Der palliative Weg ist immer Bestandteil unserer Gespräche mit unseren Mitgliedern.
Jeder Mensch sollte beide Möglichkeiten kennen und seiner Situation gemäss selbstbestimmt umentscheiden dürfen.
Offen reden, Tabus brechen
Gibt es Situationen, in denen Sie die Meinung der jeweils anderen Seite nachvollziehen können?
Absolut. Es braucht diesen Diskurs, solange dieser konstruktiver Natur ist.

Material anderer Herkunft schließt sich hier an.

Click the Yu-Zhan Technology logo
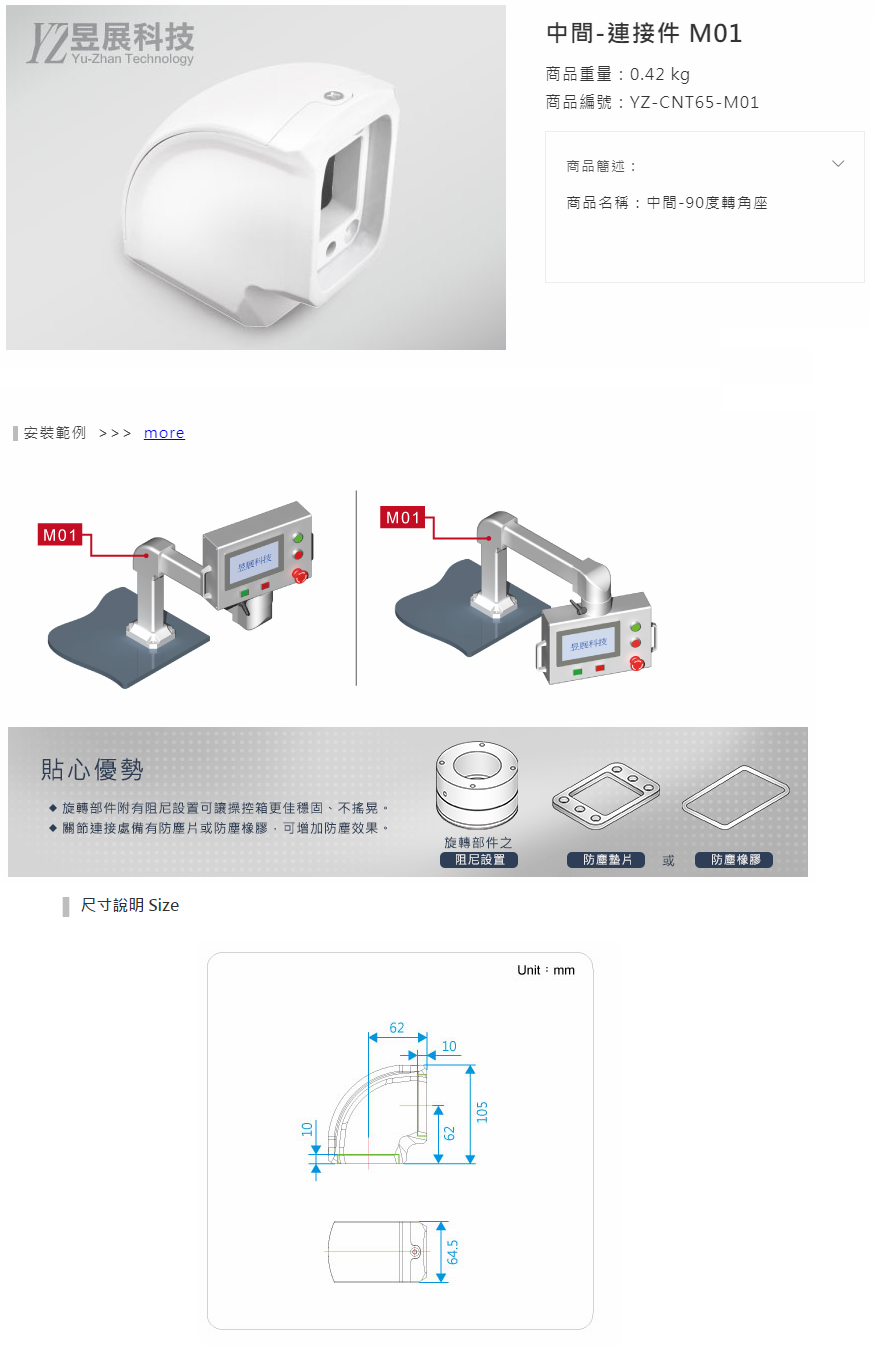Image resolution: width=875 pixels, height=1368 pixels. [111, 44]
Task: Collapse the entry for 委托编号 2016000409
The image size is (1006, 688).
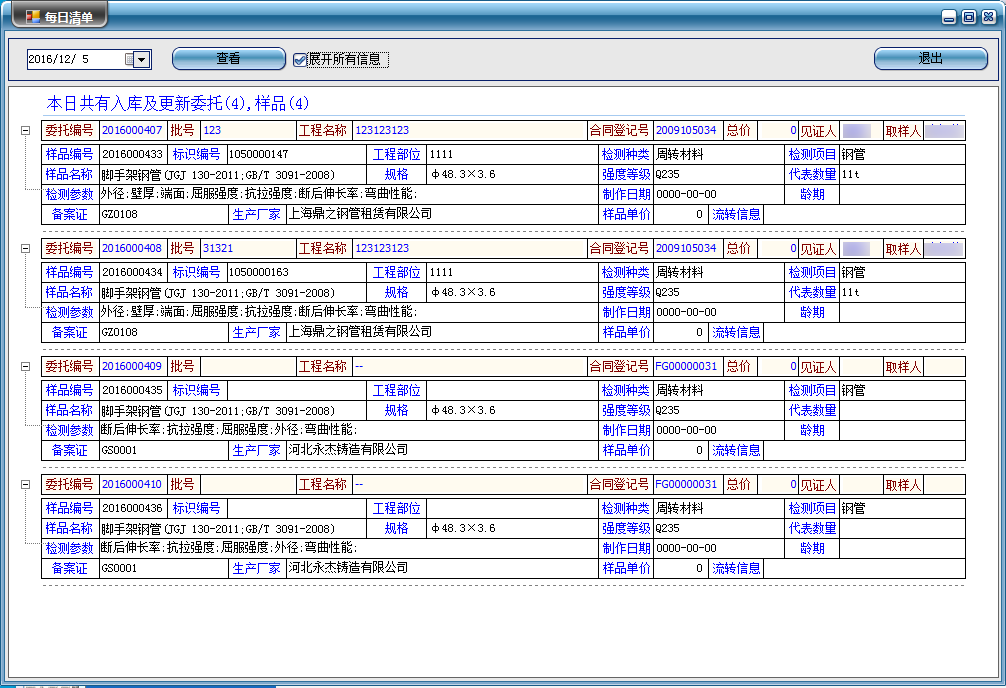Action: pyautogui.click(x=25, y=367)
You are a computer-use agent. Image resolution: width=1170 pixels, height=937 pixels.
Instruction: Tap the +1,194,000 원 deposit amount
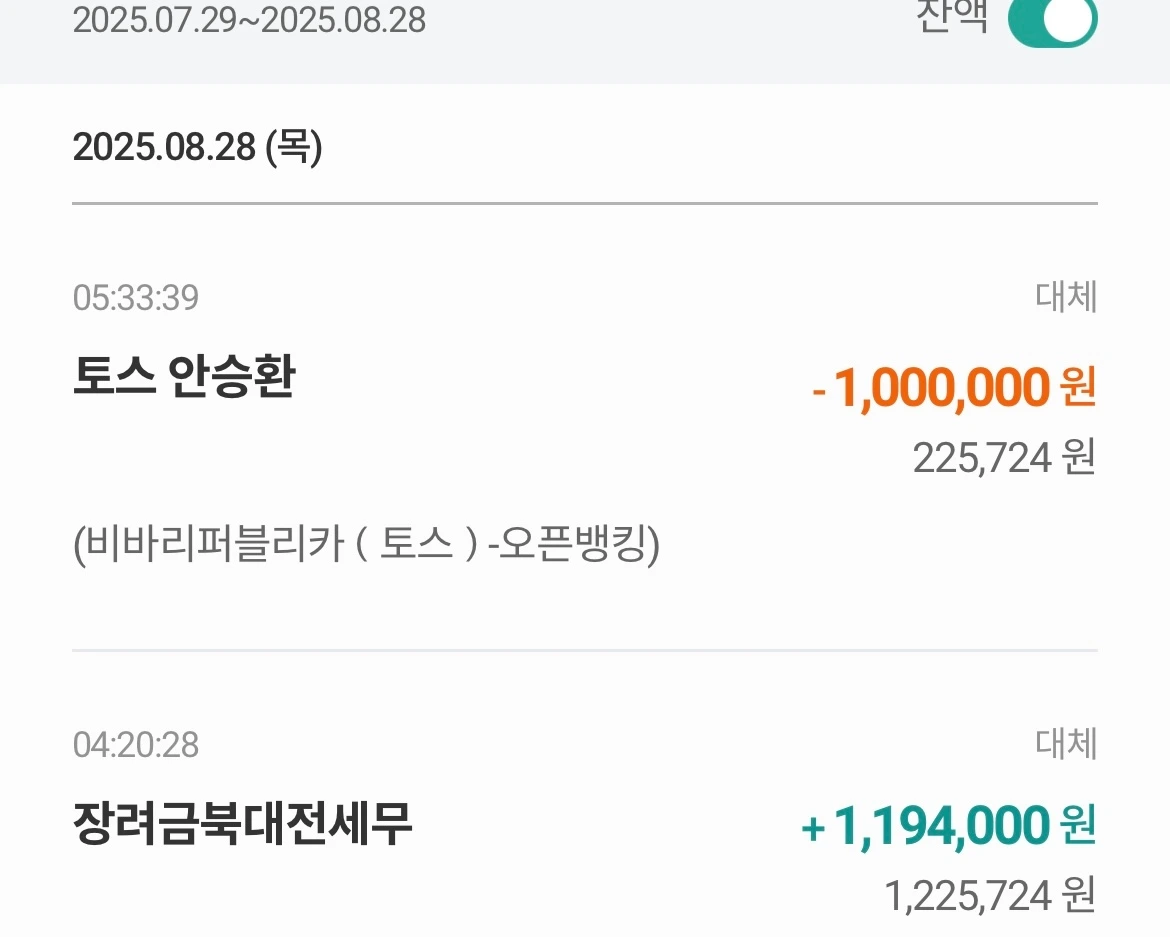pyautogui.click(x=948, y=827)
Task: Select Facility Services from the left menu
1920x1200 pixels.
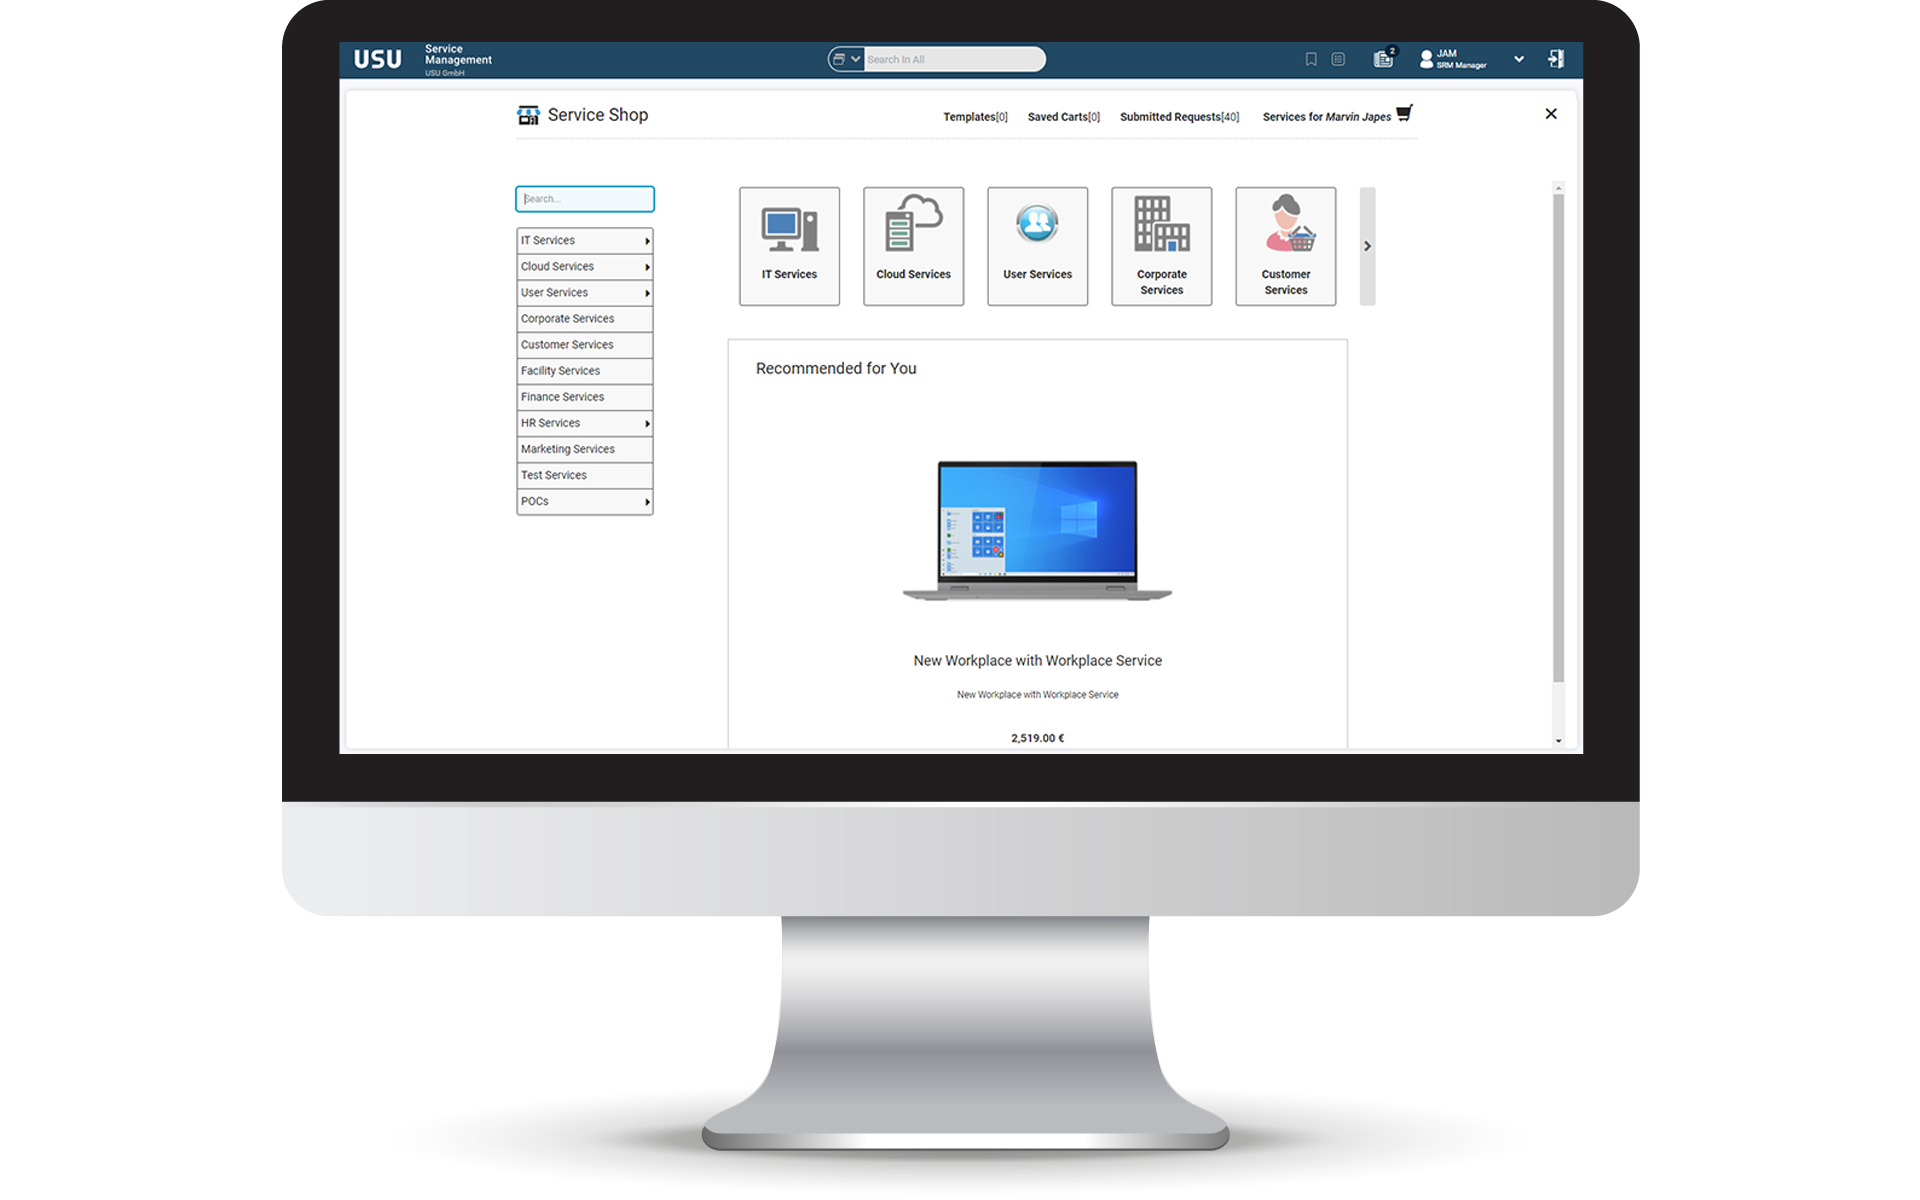Action: coord(583,371)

Was würde Ihrer Meinung nach geschehen, wenn die Sterbehilfe in der Schweiz weiter erleichtert oder wieder eingeschränkt würde?
Eine Einschränkung macht keinen Sinn, da wir seit über 40 Jahren mit unserer liberalen Haltung sehr gut fahren. Wir unterliegen einer strengen und hohen Sorgfaltspflicht. Diese setzt sich aus rechtlichen, standesrechtlichen und hauseigenen Richtlinien zusammen. Eine Einschränkung würde lediglich die Selbstbestimmung des Einzelnen einschränken und eventuell den Leidensweg unnötig verlängern.
Eine Erleichterung sehe ich nicht in Bezug auf die Abklärungsphase prä mortem.
Würde der assistierte Suizid nicht als Aussergewöhnlicher Todesfall (AgT) deklariert sein, bräuchte es keine Polizei vor Ort bei der Legal-Inspektion. Was zum einen die Angehörigen weniger belasten und zum anderen die Abläufe vereinfachen würde. Sollte ein Arzt Ungereimtheiten feststellen, kann dieser immer noch die Polizei und die Staatsanwaltschaft einschalten, um ein Verfahren zu eröffnen. Unsere Sorgfaltspflicht bleibt die gleiche, unabhängig ob es als AgT oder als assistierter Suizid deklariert wird.
Was wünschen Sie sich für die Zukunft im Umgang mit dem Sterben in unserer Gesellschaft?
Das Fragen rund um die Thanatologie vermehrt diskutiert werden. Eine Art Enttabuisierung, damit man eigene Ängste, Rollenbilder, sowie religiöse und kulturelle Vorstellungen reflektieren und diese konstruktiv thematisieren kann. Es ist und bleibt der wirklich einzige Sachverhalt, der jeden Menschen, jedes Lebewesen betrifft. Und doch ist es eins der immer noch grössten Tabuthemen unserer Gesellschaft.
Wir bedanken uns bei Nick Bühler für seine Antworten. Sollten wir die angefragte Meinung der Gegenseite zu einem späteren Zeitpunkt doch noch erhalten, werden wir diese selbstverständlich ebenfalls veröffentlichen.